Collected data entries
⁂
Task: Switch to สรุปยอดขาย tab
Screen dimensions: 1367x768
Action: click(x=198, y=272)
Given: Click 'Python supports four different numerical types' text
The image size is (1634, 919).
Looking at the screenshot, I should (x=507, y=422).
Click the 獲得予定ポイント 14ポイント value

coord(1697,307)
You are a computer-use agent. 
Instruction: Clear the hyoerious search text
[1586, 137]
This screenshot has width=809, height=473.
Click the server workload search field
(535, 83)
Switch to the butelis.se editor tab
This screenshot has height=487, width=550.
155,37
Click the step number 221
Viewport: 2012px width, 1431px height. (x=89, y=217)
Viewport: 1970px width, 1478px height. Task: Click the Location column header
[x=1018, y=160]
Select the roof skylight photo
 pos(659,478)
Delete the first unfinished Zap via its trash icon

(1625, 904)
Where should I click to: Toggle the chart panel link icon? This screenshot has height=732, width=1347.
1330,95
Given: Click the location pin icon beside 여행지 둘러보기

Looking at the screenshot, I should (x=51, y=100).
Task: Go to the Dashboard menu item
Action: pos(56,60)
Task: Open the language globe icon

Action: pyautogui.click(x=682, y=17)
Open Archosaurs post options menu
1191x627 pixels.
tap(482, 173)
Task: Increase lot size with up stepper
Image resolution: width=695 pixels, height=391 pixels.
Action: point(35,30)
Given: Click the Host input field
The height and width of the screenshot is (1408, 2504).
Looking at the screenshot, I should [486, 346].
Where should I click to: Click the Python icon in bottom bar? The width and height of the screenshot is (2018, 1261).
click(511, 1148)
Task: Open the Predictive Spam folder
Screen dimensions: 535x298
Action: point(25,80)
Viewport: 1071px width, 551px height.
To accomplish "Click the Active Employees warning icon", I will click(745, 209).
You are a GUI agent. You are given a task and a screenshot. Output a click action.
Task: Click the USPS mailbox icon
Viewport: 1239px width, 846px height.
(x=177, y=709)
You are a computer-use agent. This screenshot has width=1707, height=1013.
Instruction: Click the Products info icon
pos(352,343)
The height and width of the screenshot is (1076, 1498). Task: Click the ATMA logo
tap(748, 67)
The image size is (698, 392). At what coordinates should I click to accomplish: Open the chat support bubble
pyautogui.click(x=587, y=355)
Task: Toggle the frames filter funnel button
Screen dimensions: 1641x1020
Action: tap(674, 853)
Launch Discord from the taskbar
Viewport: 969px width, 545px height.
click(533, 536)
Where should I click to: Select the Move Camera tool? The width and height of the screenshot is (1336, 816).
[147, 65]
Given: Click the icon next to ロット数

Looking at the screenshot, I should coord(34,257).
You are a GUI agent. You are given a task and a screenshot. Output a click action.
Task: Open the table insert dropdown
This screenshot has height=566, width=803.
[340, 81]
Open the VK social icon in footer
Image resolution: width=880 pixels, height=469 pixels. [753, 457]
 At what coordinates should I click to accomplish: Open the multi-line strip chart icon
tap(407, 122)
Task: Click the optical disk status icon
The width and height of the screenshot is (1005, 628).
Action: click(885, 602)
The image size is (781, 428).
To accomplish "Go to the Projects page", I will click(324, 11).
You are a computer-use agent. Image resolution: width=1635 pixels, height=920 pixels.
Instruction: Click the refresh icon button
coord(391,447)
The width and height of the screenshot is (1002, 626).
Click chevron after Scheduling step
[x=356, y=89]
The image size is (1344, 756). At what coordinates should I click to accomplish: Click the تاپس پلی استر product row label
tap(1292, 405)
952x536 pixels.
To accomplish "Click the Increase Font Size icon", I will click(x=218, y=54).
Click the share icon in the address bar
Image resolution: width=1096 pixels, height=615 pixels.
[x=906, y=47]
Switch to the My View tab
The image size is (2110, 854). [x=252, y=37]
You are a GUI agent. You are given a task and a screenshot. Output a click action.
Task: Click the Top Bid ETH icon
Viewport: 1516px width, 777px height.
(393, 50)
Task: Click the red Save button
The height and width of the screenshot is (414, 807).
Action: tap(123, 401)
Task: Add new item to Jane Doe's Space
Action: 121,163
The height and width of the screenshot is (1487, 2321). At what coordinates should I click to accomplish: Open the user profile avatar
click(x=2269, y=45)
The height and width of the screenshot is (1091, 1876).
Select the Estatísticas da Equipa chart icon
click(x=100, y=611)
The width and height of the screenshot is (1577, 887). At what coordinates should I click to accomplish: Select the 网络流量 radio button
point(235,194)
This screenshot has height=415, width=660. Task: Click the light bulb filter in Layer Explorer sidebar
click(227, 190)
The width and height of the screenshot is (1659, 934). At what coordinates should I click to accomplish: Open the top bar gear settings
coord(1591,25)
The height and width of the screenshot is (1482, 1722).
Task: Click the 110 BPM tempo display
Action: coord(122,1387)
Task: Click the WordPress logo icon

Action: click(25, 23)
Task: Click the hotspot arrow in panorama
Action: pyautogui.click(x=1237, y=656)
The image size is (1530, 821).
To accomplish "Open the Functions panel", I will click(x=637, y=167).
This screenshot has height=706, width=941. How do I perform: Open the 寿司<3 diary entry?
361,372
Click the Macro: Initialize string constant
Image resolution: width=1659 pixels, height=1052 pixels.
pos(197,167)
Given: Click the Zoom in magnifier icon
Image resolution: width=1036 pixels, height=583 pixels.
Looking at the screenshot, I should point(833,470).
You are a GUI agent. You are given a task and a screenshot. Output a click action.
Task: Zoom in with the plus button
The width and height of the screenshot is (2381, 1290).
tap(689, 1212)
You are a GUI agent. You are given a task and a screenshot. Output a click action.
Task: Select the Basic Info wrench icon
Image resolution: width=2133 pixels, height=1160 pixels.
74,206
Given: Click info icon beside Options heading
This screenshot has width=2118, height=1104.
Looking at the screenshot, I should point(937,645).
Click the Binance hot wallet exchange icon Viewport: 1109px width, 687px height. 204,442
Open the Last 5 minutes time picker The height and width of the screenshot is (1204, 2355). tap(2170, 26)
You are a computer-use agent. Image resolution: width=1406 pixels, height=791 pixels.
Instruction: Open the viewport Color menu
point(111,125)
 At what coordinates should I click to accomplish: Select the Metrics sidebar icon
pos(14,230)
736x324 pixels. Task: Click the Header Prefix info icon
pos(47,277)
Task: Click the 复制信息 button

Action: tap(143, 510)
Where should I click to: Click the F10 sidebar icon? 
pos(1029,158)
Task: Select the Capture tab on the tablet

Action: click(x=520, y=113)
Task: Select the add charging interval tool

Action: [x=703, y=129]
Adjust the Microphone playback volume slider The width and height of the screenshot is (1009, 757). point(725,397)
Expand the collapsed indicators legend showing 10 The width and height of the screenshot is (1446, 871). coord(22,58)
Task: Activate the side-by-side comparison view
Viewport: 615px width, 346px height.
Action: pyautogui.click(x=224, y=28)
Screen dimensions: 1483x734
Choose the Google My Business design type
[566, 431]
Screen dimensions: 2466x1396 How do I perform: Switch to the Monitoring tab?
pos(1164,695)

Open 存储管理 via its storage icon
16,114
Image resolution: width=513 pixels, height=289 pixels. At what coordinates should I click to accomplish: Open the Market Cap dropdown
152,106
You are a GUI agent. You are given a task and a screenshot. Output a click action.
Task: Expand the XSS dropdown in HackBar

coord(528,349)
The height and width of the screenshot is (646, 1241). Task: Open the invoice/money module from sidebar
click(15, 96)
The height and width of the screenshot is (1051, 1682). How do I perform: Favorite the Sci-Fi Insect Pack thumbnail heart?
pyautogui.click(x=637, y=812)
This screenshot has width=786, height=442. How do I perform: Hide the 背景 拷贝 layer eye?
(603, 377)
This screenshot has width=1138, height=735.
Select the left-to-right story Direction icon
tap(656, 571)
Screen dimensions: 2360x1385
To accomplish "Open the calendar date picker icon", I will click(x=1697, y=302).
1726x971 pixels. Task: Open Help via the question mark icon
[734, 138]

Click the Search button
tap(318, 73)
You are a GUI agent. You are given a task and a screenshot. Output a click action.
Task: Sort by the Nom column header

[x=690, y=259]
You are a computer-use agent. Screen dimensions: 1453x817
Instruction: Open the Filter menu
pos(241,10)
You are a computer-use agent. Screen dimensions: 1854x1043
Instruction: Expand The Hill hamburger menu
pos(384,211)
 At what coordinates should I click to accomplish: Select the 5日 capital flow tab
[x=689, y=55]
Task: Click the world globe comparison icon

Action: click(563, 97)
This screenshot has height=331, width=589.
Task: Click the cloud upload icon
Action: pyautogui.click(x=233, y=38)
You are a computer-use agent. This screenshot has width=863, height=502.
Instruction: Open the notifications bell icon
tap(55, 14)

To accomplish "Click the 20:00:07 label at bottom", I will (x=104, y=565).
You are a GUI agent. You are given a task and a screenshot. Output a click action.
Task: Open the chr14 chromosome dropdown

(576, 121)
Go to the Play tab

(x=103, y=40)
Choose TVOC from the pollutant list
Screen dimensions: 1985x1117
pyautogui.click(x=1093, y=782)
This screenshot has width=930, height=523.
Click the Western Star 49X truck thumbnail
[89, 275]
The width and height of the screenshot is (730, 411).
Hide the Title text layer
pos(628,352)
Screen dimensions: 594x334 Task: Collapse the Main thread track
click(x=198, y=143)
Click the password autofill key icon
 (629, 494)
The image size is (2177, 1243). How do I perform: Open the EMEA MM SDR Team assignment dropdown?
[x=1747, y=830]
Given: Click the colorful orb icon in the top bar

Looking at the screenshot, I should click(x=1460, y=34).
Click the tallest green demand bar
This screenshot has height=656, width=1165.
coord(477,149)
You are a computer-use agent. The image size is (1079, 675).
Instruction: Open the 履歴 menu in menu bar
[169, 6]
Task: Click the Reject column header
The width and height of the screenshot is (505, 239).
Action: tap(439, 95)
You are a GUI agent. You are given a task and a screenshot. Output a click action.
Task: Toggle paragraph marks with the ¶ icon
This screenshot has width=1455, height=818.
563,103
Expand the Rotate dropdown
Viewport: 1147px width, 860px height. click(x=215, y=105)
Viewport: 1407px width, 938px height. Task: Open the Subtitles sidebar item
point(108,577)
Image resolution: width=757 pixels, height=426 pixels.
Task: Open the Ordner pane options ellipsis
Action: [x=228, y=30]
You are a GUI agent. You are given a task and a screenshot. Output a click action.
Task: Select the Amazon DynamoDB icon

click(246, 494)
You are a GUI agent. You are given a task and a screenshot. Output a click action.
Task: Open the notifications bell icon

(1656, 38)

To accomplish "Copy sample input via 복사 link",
⁂
• [YOUR INSTRUCTIONS]: The required output is every line above from the one with "The height and width of the screenshot is (1487, 2321)." down to the one with "Given: Click info icon beside Options heading", restated word for word, ends included.

• [SOLVED PROBLEM]:
The height and width of the screenshot is (1487, 2321). At what coordinates should I click to accomplish: Open the user profile avatar
click(x=2269, y=45)
The height and width of the screenshot is (1091, 1876).
Select the Estatísticas da Equipa chart icon
click(x=100, y=611)
The width and height of the screenshot is (1577, 887). At what coordinates should I click to accomplish: Select the 网络流量 radio button
point(235,194)
This screenshot has height=415, width=660. Task: Click the light bulb filter in Layer Explorer sidebar
click(227, 190)
The width and height of the screenshot is (1659, 934). At what coordinates should I click to accomplish: Open the top bar gear settings
coord(1591,25)
The height and width of the screenshot is (1482, 1722).
Task: Click the 110 BPM tempo display
Action: coord(122,1387)
Task: Click the WordPress logo icon

Action: click(25, 23)
Task: Click the hotspot arrow in panorama
Action: pyautogui.click(x=1237, y=656)
The image size is (1530, 821).
To accomplish "Open the Functions panel", I will click(x=637, y=167).
This screenshot has height=706, width=941. How do I perform: Open the 寿司<3 diary entry?
361,372
Click the Macro: Initialize string constant
Image resolution: width=1659 pixels, height=1052 pixels.
pos(197,167)
Given: Click the Zoom in magnifier icon
Image resolution: width=1036 pixels, height=583 pixels.
Looking at the screenshot, I should point(833,470).
You are a GUI agent. You are given a task and a screenshot. Output a click action.
Task: Zoom in with the plus button
The width and height of the screenshot is (2381, 1290).
tap(689, 1212)
You are a GUI agent. You are given a task and a screenshot. Output a click action.
Task: Select the Basic Info wrench icon
Image resolution: width=2133 pixels, height=1160 pixels.
74,206
Given: Click info icon beside Options heading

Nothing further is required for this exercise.